◆ GIVEN DATA ◆
----
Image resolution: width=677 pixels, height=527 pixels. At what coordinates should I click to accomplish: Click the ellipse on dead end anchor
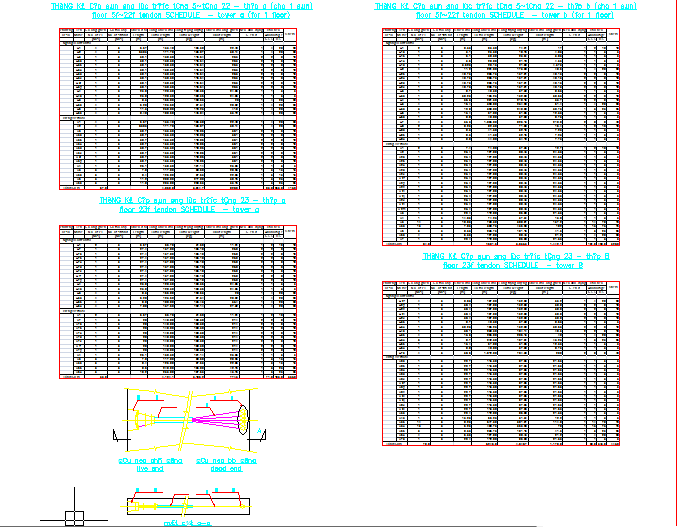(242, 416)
----
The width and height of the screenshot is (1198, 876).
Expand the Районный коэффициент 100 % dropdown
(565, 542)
----
◆ PROBLEM DESCRIPTION ◆
How many lines of the material contain the string "width" with matching case? Reply with the number alone.

◆ CORRECT OUTPUT ◆
2